- _AUSGANGSTEXT_
Auch beim Baumweißling wird aus der Raupe eine Gürtelpuppe (siehe Schwalbenschwanz). Nach dem Abstreifen der letzten Raupenhaut ist die Form der frischen Puppe noch sehr raupenähnlich.
Sie nimmt dann aber eine sehr kompakte Gestalt an und verfärbt sich im Lauf der Entwicklung, bis schließlich kurz vor dem Schlüpfen des Falters bereits seine Flügel zu erkennen sind.
Baumweißling
Aporia crataegi
Spannweite: 50-60 mm
Lebensraum: Offenes Gelände mit Büschen und Bäumen, auch in Obstkulturen.
Lebensweise: Tagfalter. In 1 Generation von Mai bis Juli. Die Falter sammeln sich oft zu mehreren an Blüten oder auf feuchten Wegen, wo sie Mineralstoffe
aufsaugen. Überwintert als Puppe.

- _VERFÜGBARE DATEN_
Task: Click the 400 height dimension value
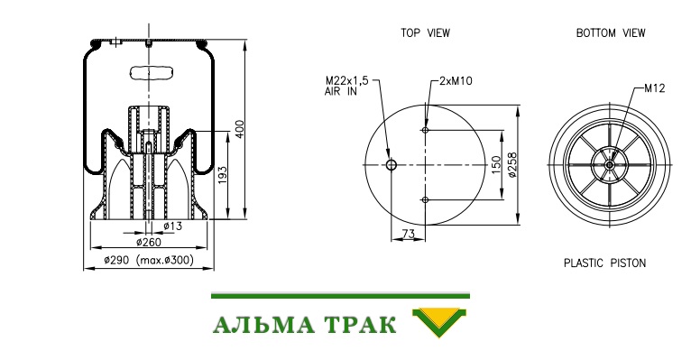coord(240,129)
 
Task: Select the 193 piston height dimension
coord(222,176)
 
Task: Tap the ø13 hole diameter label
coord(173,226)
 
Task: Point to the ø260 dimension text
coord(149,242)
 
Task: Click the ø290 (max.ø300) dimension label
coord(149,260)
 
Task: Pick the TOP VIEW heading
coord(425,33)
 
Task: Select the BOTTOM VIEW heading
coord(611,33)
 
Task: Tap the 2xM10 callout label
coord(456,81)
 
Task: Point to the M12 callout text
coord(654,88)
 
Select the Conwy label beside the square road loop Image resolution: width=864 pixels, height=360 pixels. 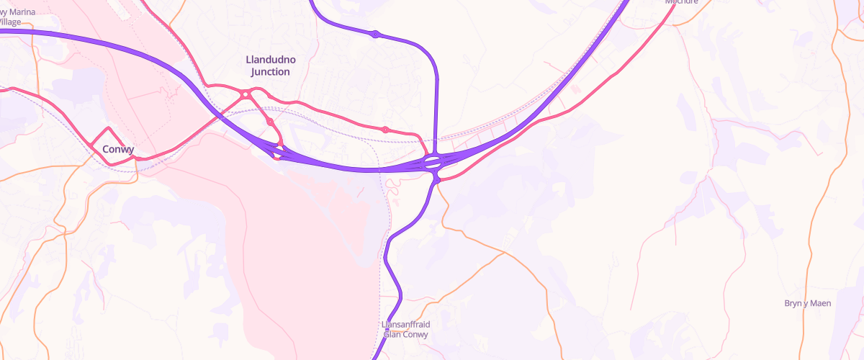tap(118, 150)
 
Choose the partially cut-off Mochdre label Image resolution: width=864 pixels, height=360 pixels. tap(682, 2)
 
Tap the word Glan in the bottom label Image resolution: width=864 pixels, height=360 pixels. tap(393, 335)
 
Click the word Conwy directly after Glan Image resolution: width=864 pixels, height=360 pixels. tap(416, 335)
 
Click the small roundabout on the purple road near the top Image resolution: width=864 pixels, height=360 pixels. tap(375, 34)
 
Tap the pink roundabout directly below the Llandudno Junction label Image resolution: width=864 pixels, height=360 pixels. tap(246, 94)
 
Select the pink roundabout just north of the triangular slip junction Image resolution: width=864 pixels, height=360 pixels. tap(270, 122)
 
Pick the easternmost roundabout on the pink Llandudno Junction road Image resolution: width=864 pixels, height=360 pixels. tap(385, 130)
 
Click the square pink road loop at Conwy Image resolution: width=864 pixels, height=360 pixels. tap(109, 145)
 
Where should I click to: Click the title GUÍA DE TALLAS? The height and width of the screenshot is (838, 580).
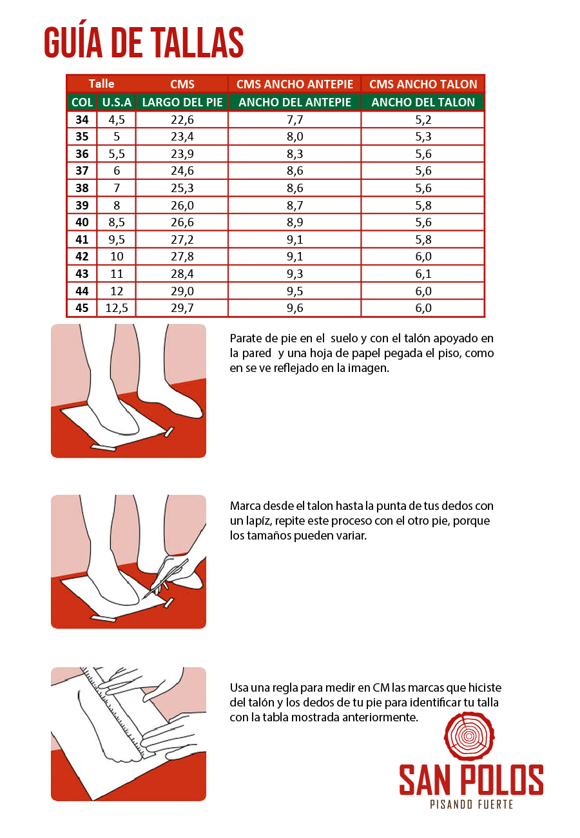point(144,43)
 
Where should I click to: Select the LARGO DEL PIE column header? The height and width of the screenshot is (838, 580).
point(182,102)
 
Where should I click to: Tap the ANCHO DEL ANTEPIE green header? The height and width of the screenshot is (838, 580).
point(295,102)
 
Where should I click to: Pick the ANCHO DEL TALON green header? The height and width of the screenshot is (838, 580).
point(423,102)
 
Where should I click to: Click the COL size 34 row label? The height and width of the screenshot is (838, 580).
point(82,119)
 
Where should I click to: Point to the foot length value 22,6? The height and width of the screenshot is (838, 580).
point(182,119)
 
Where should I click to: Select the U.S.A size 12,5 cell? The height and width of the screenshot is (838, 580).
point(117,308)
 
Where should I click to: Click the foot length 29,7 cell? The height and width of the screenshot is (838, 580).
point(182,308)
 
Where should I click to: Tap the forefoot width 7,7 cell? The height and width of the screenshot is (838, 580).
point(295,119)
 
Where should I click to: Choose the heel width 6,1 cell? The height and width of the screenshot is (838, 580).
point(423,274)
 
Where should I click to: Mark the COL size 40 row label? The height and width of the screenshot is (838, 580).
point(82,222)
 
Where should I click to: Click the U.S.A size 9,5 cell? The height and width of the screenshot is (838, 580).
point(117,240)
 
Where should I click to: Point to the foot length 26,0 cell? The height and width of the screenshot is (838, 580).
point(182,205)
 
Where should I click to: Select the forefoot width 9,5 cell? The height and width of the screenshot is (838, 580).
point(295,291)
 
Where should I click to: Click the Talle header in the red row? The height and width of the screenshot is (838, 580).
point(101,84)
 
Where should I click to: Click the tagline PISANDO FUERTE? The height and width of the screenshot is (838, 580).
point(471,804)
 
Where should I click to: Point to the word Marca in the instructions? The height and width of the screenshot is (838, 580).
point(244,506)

- _ARBEITSAUFTRAG A_
Fassen Sie den Abschnitt „Lebensweise: Tagfalter“ aus dem Text über den Baumweißling als knappe Liste zusammen, ohne eine der wesentlichen Angaben wegzulassen.
- _ARBEITSAUFTRAG B_
Führen Sie den Text über den Baumweißling im Anschluss an seinen letzten Satz weiter.

- _LÖSUNG A_
- Tagfalter
- 1 Generation, Flugzeit von Mai bis Juli
- Falter sammeln sich oft zu mehreren an Blüten oder auf feuchten Wegen und saugen dort Mineralstoffe auf
- Überwinterung als Puppe

- _LÖSUNG B_
Raupe: Bis 40 mm lang; an Weißdorn, Schlehen und anderen Rosengewächsen wie z.B. Apfel- und Birnbäumen; seltener an anderen Laubgehölzen.
Puppe: Ca. 20 mm lang; Gürtelpuppe an Zweigen der Futterpflanze.
Vielerorts selten geworden, da die Art als Obstbaumschädling bekämpft wurde. Dennoch in manchen Jahren massenhaftes Auftreten, z.B. an Autobahn-Pflanzungen.